Principle of the method
The Mouse MIP-1α solid-phase sandwich ELISA (enzyme-linked immunosorbent assay) is designed to measure the amount of the target bound between a matched antibody pair. A target-specific antibody has been pre-coated in the wells of the supplied microplate. Samples, standards, or controls are then added into these wells and bind to the immobilized (capture) antibody. The sandwich is formed by the addition of the second (detector) antibody, a substrate solution is added that reacts with the enzyme-antibody-target complex to produce measurable signal. The intensity of this signal is directly proportional to the concentration of target present in the original specimen.

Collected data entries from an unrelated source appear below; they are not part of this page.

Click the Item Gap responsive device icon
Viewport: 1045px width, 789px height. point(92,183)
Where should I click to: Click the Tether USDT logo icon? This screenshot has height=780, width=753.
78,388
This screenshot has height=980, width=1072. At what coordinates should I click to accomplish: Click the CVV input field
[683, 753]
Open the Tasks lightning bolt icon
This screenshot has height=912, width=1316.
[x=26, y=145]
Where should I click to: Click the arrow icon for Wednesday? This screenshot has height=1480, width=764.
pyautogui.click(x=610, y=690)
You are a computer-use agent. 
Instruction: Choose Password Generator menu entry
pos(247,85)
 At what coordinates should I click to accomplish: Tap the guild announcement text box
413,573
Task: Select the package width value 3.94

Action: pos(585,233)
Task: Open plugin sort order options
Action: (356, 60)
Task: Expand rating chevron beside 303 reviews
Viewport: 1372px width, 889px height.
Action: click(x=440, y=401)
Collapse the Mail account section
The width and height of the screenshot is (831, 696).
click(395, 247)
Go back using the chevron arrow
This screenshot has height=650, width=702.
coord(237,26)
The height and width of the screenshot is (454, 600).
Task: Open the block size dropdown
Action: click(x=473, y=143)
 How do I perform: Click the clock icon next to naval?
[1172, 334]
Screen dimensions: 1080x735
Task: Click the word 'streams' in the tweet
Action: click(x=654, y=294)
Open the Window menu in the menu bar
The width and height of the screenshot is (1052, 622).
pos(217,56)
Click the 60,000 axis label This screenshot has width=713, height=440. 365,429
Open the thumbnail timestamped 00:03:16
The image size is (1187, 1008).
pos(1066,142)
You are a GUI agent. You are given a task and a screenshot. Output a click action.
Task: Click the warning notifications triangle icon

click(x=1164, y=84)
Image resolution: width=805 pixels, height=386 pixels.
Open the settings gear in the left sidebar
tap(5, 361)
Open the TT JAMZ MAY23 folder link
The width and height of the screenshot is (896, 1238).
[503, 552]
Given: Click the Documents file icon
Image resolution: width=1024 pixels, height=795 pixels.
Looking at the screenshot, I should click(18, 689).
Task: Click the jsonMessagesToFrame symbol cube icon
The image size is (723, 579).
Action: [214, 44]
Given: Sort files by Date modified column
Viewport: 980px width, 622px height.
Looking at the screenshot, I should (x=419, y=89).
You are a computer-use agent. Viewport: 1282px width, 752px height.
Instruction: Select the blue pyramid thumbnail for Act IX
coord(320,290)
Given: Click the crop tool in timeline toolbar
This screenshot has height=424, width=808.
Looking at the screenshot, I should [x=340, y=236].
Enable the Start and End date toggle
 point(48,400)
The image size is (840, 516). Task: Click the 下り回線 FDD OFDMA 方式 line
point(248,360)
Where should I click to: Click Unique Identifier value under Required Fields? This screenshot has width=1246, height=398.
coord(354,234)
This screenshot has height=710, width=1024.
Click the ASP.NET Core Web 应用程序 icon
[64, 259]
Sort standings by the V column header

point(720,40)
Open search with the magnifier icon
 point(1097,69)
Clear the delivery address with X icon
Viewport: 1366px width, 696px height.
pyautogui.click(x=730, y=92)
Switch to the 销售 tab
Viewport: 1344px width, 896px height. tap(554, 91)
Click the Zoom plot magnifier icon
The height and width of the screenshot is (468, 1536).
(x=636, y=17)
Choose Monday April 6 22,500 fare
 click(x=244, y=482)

Macrophage inflammatory protein-1a (MIP-1a) is an 8kDa member of the C-C chemokine subfamily. C-C chemokines are chemoattractants and activators for monocytes and T cells. MIP-1a has been identified as one of the major HIV-SFs produced by CD8+ T cells, along with MIP-1b and RANTES.
Each manufactured lot of this ELISA kit is quality tested for criteria such as sensitivity, specificity, precision, and lot-to-lot consistency. See manual for more information on validation.
For Research Use Only. Not for use in diagnostic procedures. Not for resale without express authorization.